Le quart de 38 ans en a fait voir de toutes les couleurs à l'unité défensive des Packers en complétant 29 de ses 33 passes pour des gains de 379 verges. Il a entre autres lancé pendant ce duel très offensif cinq passes de touchés comparativement à quatre passes incomplètes, même si les Cards étaient privés du receveur Anquan Boldin. Dans ce match, Warner a été précis comme l'horloge, au point de compléter 87,9 % de ses passes. Seuls Tom Brady (92,9 %) et Phil Simms (88 %) ont fait mieux que lui dans un match des séries dans le passé.
Le numéro 13 des Cards a ainsi porté sa fiche dans les éliminatoires à 9-3, en plus de devenir le deuxième quart de l'histoire de la NFL à lancer cinq passes payantes pour la deuxième fois, le seul autre joueur ayant réussi pareil exploit étant Daryle Lamonica, qui a joué de 1963 à 1974. Warner totalise maintenant 31 passes de touchés en 12 rencontres d'après-saison, derrière Joe Montana (45), Brett Favre (39) et Dan Marino (32). Ces trois légendes ont toutefois disputé respectivement 11, 10 et 6 matchs éliminatoires de plus que l'ex-quart des Rams de St. Louis et des Giants de New York.
Quelques semaines plus tôt, Warner était devenu le deuxième quart de la NFL - après Fran Tarkenton - à lancer 100 passes de touchés et à amasser plus de 14 000 verges par la voie des airs avec deux clubs différents. Il a aussi atteint le cap des 30 000 verges par la passe à son 114e match dans la NFL, égalant ainsi le record de Marino.
Question déplacée
Malgré tous ces exploits, auxquels on peut ajouter deux titres de joueur par excellence et trois participations au SB (1-2), certains analystes à la télé américaine se demandaient après les matchs de la première ronde éliminatoire si Warner méritait vraiment une place de choix au Temple de la renommée, une fois sa carrière terminée. Il faut croire qu'il fallait combler du temps en ondes pour poser une question aussi peu pertinente...

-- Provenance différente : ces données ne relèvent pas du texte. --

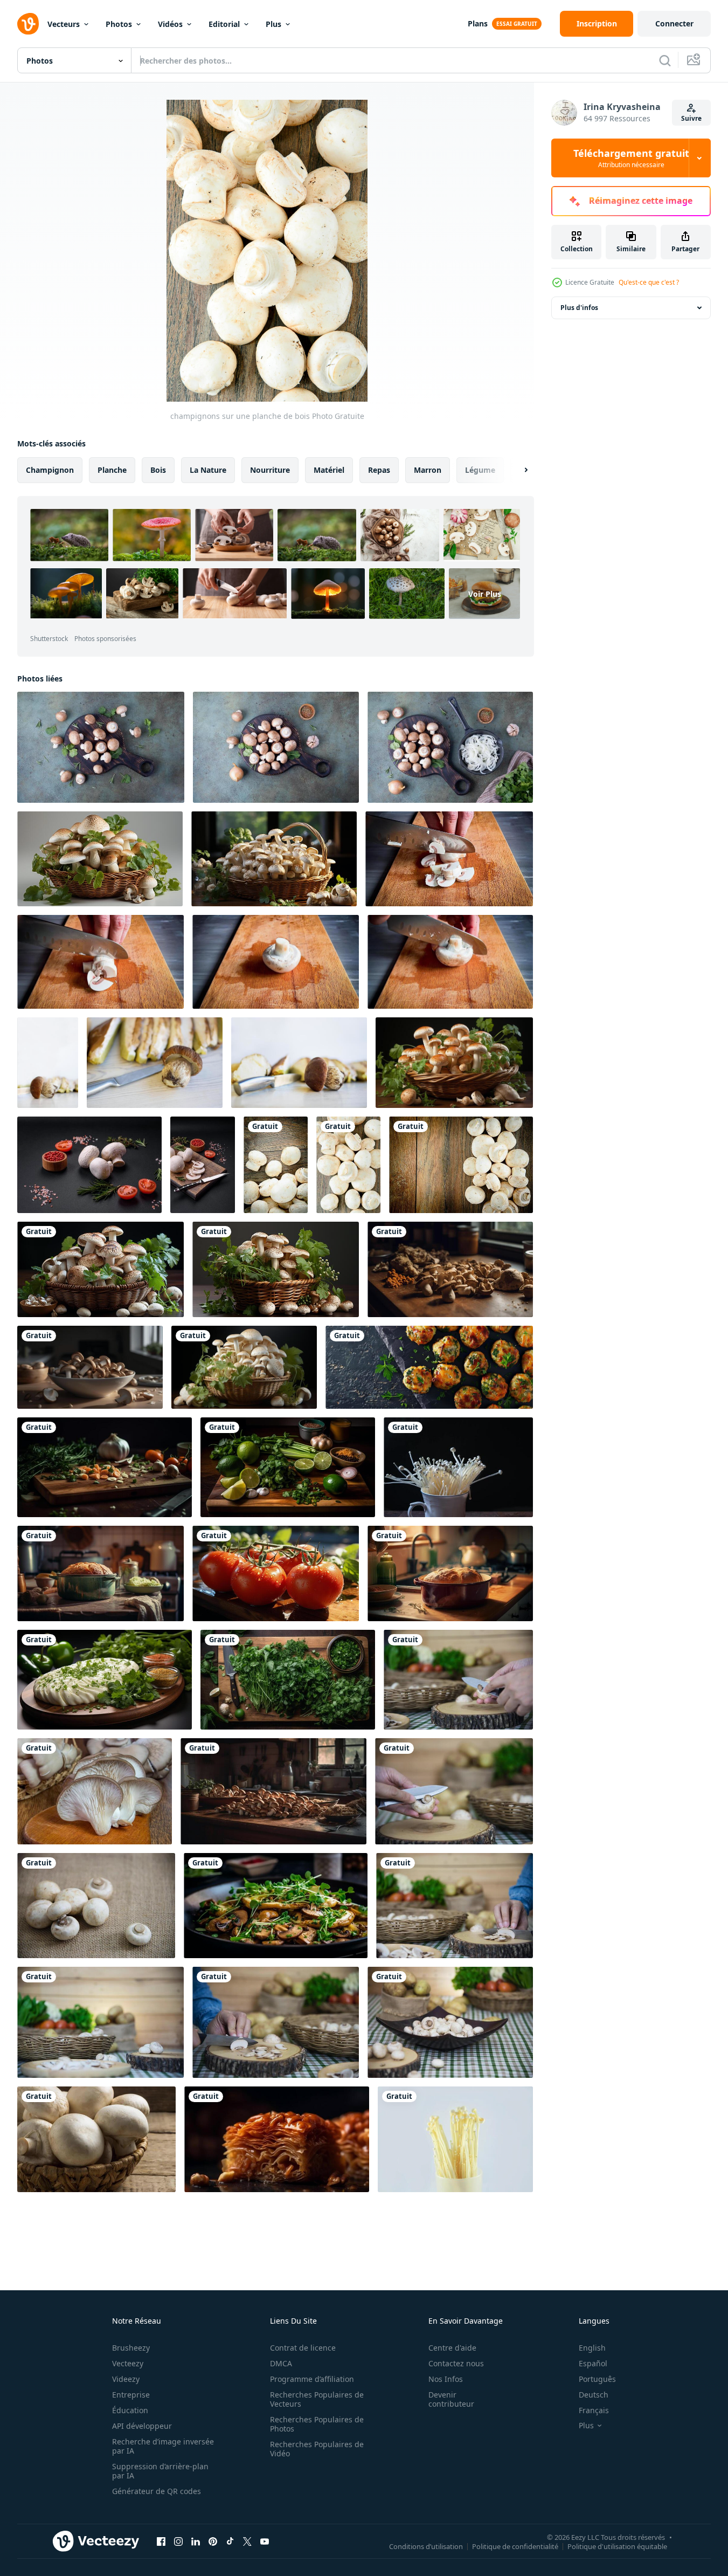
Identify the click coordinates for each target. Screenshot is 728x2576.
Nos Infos (445, 2379)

Dans mon esprit, il n'y a aucun doute que cet ancien commis d'épicerie, qui a dû faire ses classes en Europe et dans le Football Arena avant de tenter sa chance dans la NFL, va prendre la direction de Canton (Ohio) quand il décidera de tourner la page et de consacrer sa vie à sa femme Brenda et à leurs sept enfants. Warner a parlé de retraite à quelques reprises dans le passé, et le sujet est revenu sur le tapis cette année quand il a raté un match après avoir subi une autre commotion cérébrale, la cinquième de sa carrière. Parce qu'il tient à passer du temps de qualité avec ses proches au cours des prochaines années, il n'est pas question pour Warner de laisser sa santé sur un terrain de football.
Si certains observateurs tardent encore à reconnaître ses exploits, c'est sans doute parce que Warner n'est pas le plus flamboyant des athlètes d'aujourd'hui et qu'il a été éclipsé au cours des années 2000 par les trois bagues du Super Bowl de Tom Brady (Nouvelle-Angleterre) et les nombreux records de Peyton Manning (Indianapolis). Et comme il a passé ses meilleures années à St. Louis et à Glendale, Warner n'a pas été aussi présent dans les médias que s'il avait joué dans des marchés plus importants.
Enfin, comme il a démontré à quelques reprises qu'il est capable du meilleur comme du pire - Warner a été victime de six revirements dans une défaite de 34-21 des Cards aux mains des Panthers de la Caroline le 1er novembre dernier -, il est à souhaiter que sa carrière prenne fin sur une note positive, question de l'aider à gagner le respect des amateurs qui ne lui accordent pas encore tout le crédit pour tout ce qu'il a accompli au cours des 12 dernières années.